An early example of this was the Aberdeen to Penzance Through Service [a distance of 785 miles (1256 km)], which was inaugurated on 3 October 1921, and ran on the track of seven different railway companies. The service was maintained by adding or removing the through coaches from trains already running on the routes: one coach of North British Railway stock, was added to an Aberdeen-London express, and was detached from it at York, where the train was made up with the addition of more coaches and sleeping cars to complete the journey.
During the 1930s, when competition from the roads became fierce and when many more people were travelling to coastal resorts, trains were being operated from the North of England to the South Coast, and from and through the Midlands to other resorts on the east and west coasts. Trains usually consisted of rakes of coaches from one of the "Big Four," and were hauled by locomotives that were sometimes changed when crossing from one company to another.
Today's services
The following cross country services operate today; some franchises, for example CrossCountry who operate the first three of those services listed and (unlike those described above) operate the entire service :
- South West - Birmingham - the North West. Service operates from Penzance via Birmingham and the West Coast Main Line to Glasgow:
- South Coast - Birmingham - Northern England and Scotland.
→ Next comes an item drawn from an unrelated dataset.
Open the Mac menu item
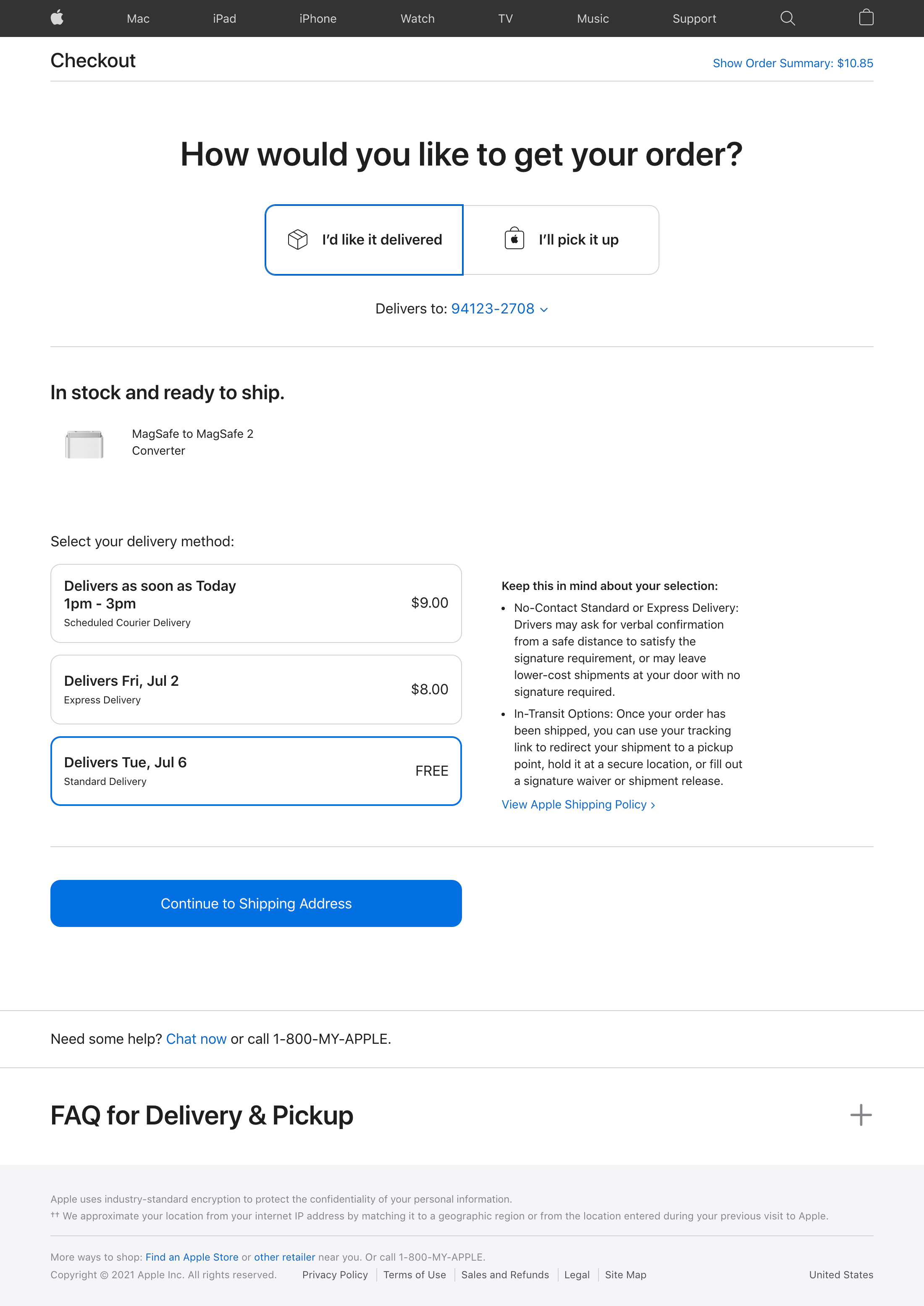Viewport: 924px width, 1306px height. [138, 19]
Service operates from Bournemouth via Reading railway station and Birmingham to Manchester, Newcastle and Edinburgh CrossCountry Service XC3
- South West - Birmingham - the North East and Scotland. Service operates from Penzance or Cardiff Central via Birmingham, Sheffield, Leeds, Newcastle upon Tyne and Edinburgh to Aberdeen. CrossCountry service XC1. (see Cross Country Route (MR)).
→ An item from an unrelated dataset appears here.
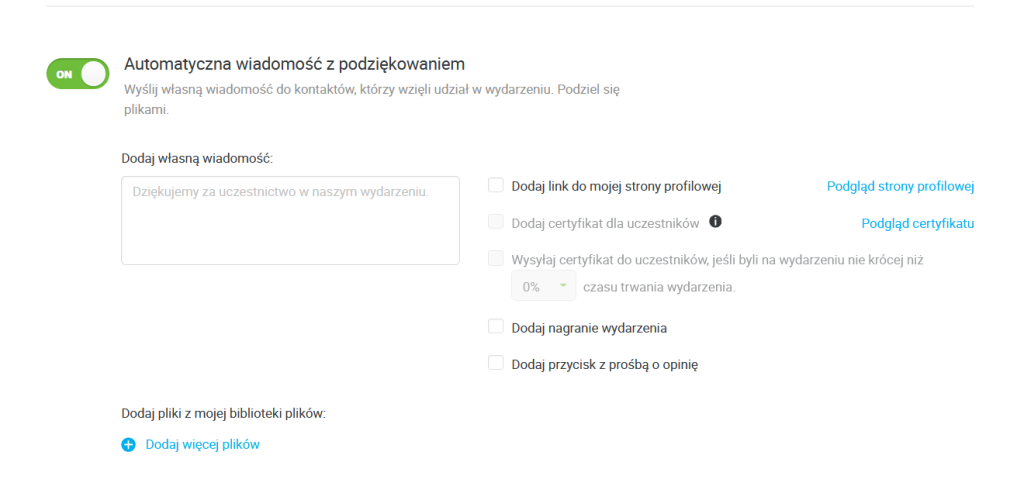Focus the custom thank-you message text area
1024x493 pixels.
coord(291,221)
- TransPennine Express routes. TransPennine Express is a train operating company operating services across the north of England. There are three service routes, centred on Manchester. One service links Newcastle and Liverpool via Manchester; the other two from Manchester to Lincolnshire via Sheffield and Hull and from Manchester to the Lake District, Edinburgh and Glasgow.
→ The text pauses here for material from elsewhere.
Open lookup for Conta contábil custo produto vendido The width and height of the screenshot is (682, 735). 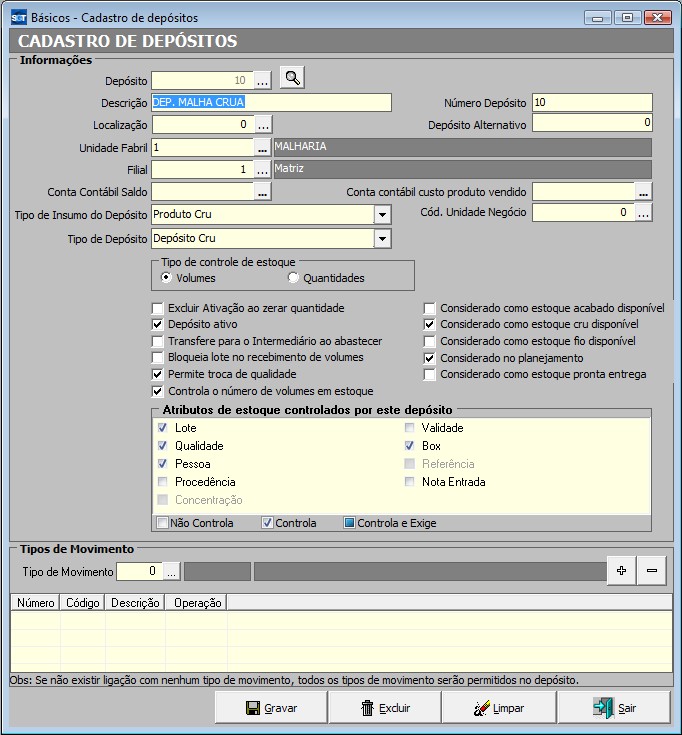coord(643,191)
- Virgin Trains routes. Virgin Trains operate the service between Birmingham and Edinburgh or Glasgow as part of the West Coast franchise, which is mainly routes from London to North West England and Scotland.
- Arriva Trains Wales
- West Wales - Cardiff Central - Manchester via Newport and Hereford
- Cardiff Central - Holyhead via Shrewsbury and Wrexham General
- East Midlands Trains operate a Norwich - Liverpool service via Nottingham railway station and the Hope Valley Line.